Ketika Abdul Muthalib menjadi Pemimpin di Makkah, dia kembali memutuskan untuk menggali sumur Zamzam, yang sempat ditutup oleh suku Jurhum. Namun, sayang tidak ada informasi pasti mengenai posisi tepat sumur Zamzam tersebut.

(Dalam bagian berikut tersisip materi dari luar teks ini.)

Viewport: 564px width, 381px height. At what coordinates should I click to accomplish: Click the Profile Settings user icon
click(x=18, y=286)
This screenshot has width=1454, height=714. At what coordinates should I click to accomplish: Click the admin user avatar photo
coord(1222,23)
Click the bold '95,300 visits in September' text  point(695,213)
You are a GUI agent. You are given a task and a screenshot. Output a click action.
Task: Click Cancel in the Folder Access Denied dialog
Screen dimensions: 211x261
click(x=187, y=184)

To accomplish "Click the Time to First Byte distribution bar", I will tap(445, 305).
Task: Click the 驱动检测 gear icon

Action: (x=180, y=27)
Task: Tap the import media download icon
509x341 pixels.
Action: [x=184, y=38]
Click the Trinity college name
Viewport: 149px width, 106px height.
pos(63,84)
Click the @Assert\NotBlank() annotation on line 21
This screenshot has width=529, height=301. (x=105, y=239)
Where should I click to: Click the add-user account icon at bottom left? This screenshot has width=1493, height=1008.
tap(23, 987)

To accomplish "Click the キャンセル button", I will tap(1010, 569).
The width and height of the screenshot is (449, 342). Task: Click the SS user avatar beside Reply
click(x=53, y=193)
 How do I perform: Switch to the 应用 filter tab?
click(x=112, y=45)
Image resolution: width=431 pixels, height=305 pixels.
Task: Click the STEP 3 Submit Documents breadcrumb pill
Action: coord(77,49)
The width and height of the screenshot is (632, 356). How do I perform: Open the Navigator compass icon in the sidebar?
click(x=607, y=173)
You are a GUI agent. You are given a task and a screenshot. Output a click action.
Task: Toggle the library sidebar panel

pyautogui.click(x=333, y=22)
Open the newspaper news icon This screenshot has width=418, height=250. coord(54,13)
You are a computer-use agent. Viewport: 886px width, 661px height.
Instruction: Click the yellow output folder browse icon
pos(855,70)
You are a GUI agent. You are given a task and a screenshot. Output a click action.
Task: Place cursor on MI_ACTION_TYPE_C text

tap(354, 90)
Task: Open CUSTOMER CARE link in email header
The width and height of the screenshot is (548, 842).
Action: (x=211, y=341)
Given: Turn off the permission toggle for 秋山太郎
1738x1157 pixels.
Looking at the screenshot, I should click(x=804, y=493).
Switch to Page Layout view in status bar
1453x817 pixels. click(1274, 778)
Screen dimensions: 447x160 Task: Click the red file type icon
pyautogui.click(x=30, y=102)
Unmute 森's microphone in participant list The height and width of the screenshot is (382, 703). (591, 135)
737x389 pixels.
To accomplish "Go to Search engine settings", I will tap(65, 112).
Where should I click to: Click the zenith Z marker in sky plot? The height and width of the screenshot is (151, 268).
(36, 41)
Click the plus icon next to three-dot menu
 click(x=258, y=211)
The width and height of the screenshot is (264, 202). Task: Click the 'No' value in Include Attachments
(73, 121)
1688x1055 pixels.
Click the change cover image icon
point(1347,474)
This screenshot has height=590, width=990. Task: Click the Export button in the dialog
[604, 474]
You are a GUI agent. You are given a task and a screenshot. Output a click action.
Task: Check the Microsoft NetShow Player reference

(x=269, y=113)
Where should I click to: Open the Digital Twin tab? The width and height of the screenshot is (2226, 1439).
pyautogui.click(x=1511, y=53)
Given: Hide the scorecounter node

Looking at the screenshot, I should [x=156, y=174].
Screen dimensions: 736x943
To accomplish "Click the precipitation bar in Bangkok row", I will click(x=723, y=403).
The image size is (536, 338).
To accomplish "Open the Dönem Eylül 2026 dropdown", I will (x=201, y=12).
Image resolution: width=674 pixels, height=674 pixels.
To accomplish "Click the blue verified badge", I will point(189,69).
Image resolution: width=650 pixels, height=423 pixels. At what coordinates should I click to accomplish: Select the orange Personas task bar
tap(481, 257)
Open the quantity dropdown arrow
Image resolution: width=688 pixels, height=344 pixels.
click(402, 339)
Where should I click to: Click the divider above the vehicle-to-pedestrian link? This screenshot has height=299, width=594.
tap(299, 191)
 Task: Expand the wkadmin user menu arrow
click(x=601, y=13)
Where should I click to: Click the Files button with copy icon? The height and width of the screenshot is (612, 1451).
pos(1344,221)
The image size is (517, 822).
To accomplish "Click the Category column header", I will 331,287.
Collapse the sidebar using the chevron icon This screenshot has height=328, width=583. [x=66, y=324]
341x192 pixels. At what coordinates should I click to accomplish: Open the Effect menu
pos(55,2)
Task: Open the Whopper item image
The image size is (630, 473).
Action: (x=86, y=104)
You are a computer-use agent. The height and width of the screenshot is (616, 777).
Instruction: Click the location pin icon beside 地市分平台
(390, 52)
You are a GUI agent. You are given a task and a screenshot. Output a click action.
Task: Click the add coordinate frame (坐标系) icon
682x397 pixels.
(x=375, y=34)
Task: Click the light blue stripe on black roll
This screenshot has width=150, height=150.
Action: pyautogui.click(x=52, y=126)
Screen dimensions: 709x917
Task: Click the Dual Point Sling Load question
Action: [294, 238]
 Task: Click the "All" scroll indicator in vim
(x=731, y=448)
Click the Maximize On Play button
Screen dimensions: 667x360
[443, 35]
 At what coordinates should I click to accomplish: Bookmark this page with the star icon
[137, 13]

Sementara menggali Zamzam, bersama satu-satunya anak lelaki yang dia miliki, Haris, Abdul Muthalib terlihat begitu lemah. Untuk itulah, dia memohon kepada Tuhan agar dikarunia beberapa anak laki-laki lagi. Sambil dia bernazar dalam doanya, bila diberikan sepuluh anak lelaki yang tumbuh hingga dewasa, dia akan mengurbankan satu diantaranya bagi Tuhan di Kabah.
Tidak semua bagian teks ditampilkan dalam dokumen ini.